By Colleen Jenkins
WINSTON-SALEM, North Carolina (Reuters) - Three lesbian couples facing urgent health issues sued on Wednesday to force North Carolina to acknowledge their same-sex marriages and allow access to insurance, tax and inheritance benefits.
The women said it was important for a U.S. court to take quick action because a spouse in each couple is grappling with poor health or a serious illness, including advanced breast cancer. Each couple was wed in a locality where same-sex marriage is legal, including several states and the District of Columbia.
If the ailing spouse dies before North Carolina recognizes the marriages, the surviving spouse will be denied benefits given to married couples, according to the American Civil Liberties Union, which helped file the lawsuit in U.S. District Court in Greensboro.
Those protections include benefits related to taxes, inheritance, insurance and retirement, the lawsuit said. The couples also worry about whether they will be allowed to stay with a spouse during medical procedures and emergencies, attorneys said.

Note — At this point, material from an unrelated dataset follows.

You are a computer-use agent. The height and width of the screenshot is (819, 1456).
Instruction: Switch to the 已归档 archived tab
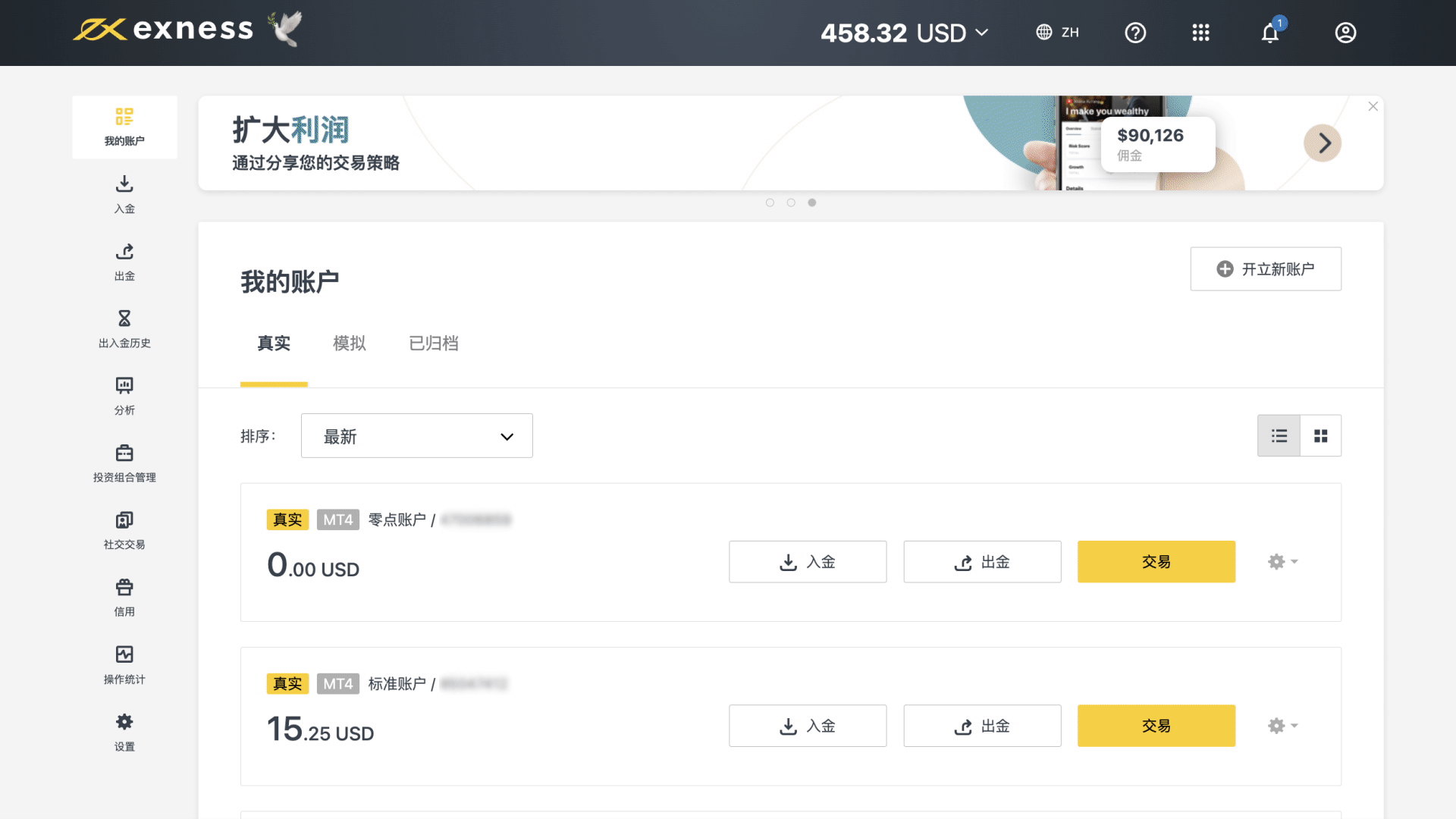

"Without the legal security that only marriage affords, these families are left vulnerable," said Jennifer Rudinger, executive director of the ACLU of North Carolina.
The lawsuit is among dozens that have been pursued nationwide since a landmark U.S. Supreme Court decision last June allowed federal tax and other benefits for same-sex couples.
Eight federal judges so far have ruled that states may not treat same-sex couples differently than opposite-sex couples, in cases that are all being appealed.
The ACLU has sought to expand gay-marriage rights in North Carolina, which in 2012 became the last state in the South to add a voter-approved ban on gay marriage to its constitution.
An earlier suit filed by the civil liberties group challenges the ban, as well as North Carolina's prohibition against one member of a same-sex couple adopting the other's children.
A lesbian couple named as plaintiffs in the 2012 case filed a request on Wednesday seeking immediate relief from the courts. They said the ban on "second parent adoptions" has hurt the quality of medical care their son, who has cerebral palsy, can receive because the spouse not legally recognized as his mother cannot put him on her private health insurance plan.